In the items below, change every "Given:" to "Instruction:" and leave everything else as it is.

○ ○ ○ ○ ○

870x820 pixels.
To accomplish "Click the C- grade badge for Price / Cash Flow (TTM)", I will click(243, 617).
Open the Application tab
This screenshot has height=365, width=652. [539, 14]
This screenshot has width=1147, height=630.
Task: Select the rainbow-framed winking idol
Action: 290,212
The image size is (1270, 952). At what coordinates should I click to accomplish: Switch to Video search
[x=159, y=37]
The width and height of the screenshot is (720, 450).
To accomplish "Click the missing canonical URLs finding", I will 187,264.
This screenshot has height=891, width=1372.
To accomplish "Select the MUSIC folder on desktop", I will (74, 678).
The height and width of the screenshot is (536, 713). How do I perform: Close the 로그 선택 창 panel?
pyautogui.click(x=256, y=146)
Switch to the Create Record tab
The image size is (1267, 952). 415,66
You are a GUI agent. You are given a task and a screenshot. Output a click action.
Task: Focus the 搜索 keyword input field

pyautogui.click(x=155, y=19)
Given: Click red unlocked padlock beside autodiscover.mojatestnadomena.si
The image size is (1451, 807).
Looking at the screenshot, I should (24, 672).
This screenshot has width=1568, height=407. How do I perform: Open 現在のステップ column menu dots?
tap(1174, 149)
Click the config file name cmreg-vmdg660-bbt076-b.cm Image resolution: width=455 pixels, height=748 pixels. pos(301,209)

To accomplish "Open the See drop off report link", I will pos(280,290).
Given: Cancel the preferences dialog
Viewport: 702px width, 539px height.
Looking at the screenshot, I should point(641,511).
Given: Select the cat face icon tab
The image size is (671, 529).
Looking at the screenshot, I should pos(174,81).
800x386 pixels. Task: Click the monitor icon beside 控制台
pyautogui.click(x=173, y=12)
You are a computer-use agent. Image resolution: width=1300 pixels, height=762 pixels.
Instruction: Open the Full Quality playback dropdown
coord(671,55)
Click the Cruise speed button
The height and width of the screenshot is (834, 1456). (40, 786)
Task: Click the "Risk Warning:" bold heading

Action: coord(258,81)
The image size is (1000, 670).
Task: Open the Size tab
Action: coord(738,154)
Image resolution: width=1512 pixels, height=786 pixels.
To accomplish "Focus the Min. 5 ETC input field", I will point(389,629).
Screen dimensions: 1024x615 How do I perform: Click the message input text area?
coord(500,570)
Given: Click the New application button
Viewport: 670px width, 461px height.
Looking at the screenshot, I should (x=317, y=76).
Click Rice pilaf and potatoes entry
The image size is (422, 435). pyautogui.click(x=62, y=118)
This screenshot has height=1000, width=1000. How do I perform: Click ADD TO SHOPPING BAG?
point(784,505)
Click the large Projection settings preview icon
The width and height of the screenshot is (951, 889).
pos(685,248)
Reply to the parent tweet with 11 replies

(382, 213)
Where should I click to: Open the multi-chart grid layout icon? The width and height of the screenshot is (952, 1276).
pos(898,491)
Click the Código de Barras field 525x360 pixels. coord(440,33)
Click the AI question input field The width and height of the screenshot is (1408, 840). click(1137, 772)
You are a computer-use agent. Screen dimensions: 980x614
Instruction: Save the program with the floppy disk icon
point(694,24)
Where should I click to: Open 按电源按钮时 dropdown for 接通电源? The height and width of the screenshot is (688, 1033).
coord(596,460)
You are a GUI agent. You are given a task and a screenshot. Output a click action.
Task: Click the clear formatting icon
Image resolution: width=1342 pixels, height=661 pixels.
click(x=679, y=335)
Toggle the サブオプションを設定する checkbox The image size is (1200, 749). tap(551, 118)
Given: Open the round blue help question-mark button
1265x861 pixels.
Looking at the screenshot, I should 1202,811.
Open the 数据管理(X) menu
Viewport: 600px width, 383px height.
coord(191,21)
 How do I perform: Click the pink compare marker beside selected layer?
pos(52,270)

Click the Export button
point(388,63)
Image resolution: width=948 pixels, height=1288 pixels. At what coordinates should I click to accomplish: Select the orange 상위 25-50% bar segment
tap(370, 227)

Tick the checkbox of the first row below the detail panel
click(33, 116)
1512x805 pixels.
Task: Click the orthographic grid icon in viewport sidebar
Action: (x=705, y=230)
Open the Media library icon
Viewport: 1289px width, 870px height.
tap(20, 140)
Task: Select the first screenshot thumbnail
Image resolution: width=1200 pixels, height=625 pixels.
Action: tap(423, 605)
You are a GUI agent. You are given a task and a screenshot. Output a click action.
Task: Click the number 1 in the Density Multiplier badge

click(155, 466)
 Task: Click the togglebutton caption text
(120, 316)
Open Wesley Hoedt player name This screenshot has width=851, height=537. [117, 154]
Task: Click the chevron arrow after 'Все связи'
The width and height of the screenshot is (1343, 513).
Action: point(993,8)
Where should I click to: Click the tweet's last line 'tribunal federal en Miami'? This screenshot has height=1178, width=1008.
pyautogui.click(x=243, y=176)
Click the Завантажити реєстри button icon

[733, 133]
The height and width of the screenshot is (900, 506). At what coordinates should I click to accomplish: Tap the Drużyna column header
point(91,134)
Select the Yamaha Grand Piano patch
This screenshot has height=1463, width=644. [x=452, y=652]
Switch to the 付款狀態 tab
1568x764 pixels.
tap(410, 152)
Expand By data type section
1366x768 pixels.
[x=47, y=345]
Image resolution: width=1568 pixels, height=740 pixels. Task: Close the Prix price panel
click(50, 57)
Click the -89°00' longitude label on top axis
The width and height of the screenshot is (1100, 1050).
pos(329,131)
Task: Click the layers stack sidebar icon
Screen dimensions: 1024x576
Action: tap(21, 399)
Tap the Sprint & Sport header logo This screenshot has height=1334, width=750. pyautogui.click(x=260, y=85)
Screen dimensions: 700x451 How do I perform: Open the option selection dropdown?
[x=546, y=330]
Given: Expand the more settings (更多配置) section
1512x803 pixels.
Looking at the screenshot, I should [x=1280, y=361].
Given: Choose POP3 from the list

○ ○ ○ ○ ○

§ REPLY TO THE TASK:
870x820 pixels.
To accomplish "Click the C- grade badge for Price / Cash Flow (TTM)", I will click(243, 617).
Open the Application tab
This screenshot has height=365, width=652. [539, 14]
This screenshot has width=1147, height=630.
Task: Select the rainbow-framed winking idol
Action: 290,212
The image size is (1270, 952). At what coordinates should I click to accomplish: Switch to Video search
[x=159, y=37]
The width and height of the screenshot is (720, 450).
To accomplish "Click the missing canonical URLs finding", I will 187,264.
This screenshot has height=891, width=1372.
To accomplish "Select the MUSIC folder on desktop", I will (74, 678).
The height and width of the screenshot is (536, 713). How do I perform: Close the 로그 선택 창 panel?
pyautogui.click(x=256, y=146)
Switch to the Create Record tab
The image size is (1267, 952). 415,66
You are a GUI agent. You are given a task and a screenshot. Output a click action.
Task: Focus the 搜索 keyword input field

pyautogui.click(x=155, y=19)
Instruction: Click red unlocked padlock beside autodiscover.mojatestnadomena.si
The image size is (1451, 807).
Looking at the screenshot, I should (24, 672).
This screenshot has width=1568, height=407. How do I perform: Open 現在のステップ column menu dots?
tap(1174, 149)
Click the config file name cmreg-vmdg660-bbt076-b.cm Image resolution: width=455 pixels, height=748 pixels. pos(301,209)

To accomplish "Open the See drop off report link", I will pos(280,290).
Instruction: Cancel the preferences dialog
Viewport: 702px width, 539px height.
Looking at the screenshot, I should point(641,511).
Instruction: Select the cat face icon tab
The image size is (671, 529).
Looking at the screenshot, I should pos(174,81).
800x386 pixels. Task: Click the monitor icon beside 控制台
pyautogui.click(x=173, y=12)
You are a computer-use agent. Image resolution: width=1300 pixels, height=762 pixels.
Instruction: Open the Full Quality playback dropdown
coord(671,55)
Click the Cruise speed button
The height and width of the screenshot is (834, 1456). (40, 786)
Task: Click the "Risk Warning:" bold heading

Action: coord(258,81)
The image size is (1000, 670).
Task: Open the Size tab
Action: coord(738,154)
Image resolution: width=1512 pixels, height=786 pixels.
To accomplish "Focus the Min. 5 ETC input field", I will point(389,629).
Screen dimensions: 1024x615 How do I perform: Click the message input text area?
coord(500,570)
Instruction: Click the New application button
Viewport: 670px width, 461px height.
Looking at the screenshot, I should (x=317, y=76).
Click Rice pilaf and potatoes entry
The image size is (422, 435). pyautogui.click(x=62, y=118)
This screenshot has height=1000, width=1000. How do I perform: Click ADD TO SHOPPING BAG?
point(784,505)
Click the large Projection settings preview icon
The width and height of the screenshot is (951, 889).
pos(685,248)
Reply to the parent tweet with 11 replies

(382, 213)
Where should I click to: Open the multi-chart grid layout icon? The width and height of the screenshot is (952, 1276).
pos(898,491)
Click the Código de Barras field 525x360 pixels. coord(440,33)
Click the AI question input field The width and height of the screenshot is (1408, 840). click(1137, 772)
You are a computer-use agent. Screen dimensions: 980x614
Instruction: Save the program with the floppy disk icon
point(694,24)
Where should I click to: Open 按电源按钮时 dropdown for 接通电源? The height and width of the screenshot is (688, 1033).
coord(596,460)
You are a GUI agent. You are given a task and a screenshot. Output a click action.
Task: Click the clear formatting icon
Image resolution: width=1342 pixels, height=661 pixels.
click(x=679, y=335)
Toggle the サブオプションを設定する checkbox The image size is (1200, 749). tap(551, 118)
Instruction: Open the round blue help question-mark button
1265x861 pixels.
Looking at the screenshot, I should 1202,811.
Open the 数据管理(X) menu
Viewport: 600px width, 383px height.
coord(191,21)
 How do I perform: Click the pink compare marker beside selected layer?
pos(52,270)

Click the Export button
point(388,63)
Image resolution: width=948 pixels, height=1288 pixels. At what coordinates should I click to accomplish: Select the orange 상위 25-50% bar segment
tap(370, 227)

Tick the checkbox of the first row below the detail panel
click(33, 116)
1512x805 pixels.
Task: Click the orthographic grid icon in viewport sidebar
Action: (x=705, y=230)
Open the Media library icon
Viewport: 1289px width, 870px height.
tap(20, 140)
Task: Select the first screenshot thumbnail
Image resolution: width=1200 pixels, height=625 pixels.
Action: tap(423, 605)
You are a GUI agent. You are given a task and a screenshot. Output a click action.
Task: Click the number 1 in the Density Multiplier badge

click(155, 466)
 Task: Click the togglebutton caption text
(120, 316)
Open Wesley Hoedt player name This screenshot has width=851, height=537. [117, 154]
Task: Click the chevron arrow after 'Все связи'
The width and height of the screenshot is (1343, 513).
Action: point(993,8)
Where should I click to: Click the tweet's last line 'tribunal federal en Miami'? This screenshot has height=1178, width=1008.
pyautogui.click(x=243, y=176)
Click the Завантажити реєстри button icon

[733, 133]
The height and width of the screenshot is (900, 506). At what coordinates should I click to accomplish: Tap the Drużyna column header
point(91,134)
Select the Yamaha Grand Piano patch
This screenshot has height=1463, width=644. [x=452, y=652]
Switch to the 付款狀態 tab
1568x764 pixels.
tap(410, 152)
Expand By data type section
1366x768 pixels.
[x=47, y=345]
Image resolution: width=1568 pixels, height=740 pixels. Task: Close the Prix price panel
click(50, 57)
Click the -89°00' longitude label on top axis
The width and height of the screenshot is (1100, 1050).
pos(329,131)
Task: Click the layers stack sidebar icon
Screen dimensions: 1024x576
Action: tap(21, 399)
Tap the Sprint & Sport header logo This screenshot has height=1334, width=750. pyautogui.click(x=260, y=85)
Screen dimensions: 700x451 How do I perform: Open the option selection dropdown?
[x=546, y=330]
Instruction: Expand the more settings (更多配置) section
1512x803 pixels.
Looking at the screenshot, I should [x=1280, y=361].
Instruction: Choose POP3 from the list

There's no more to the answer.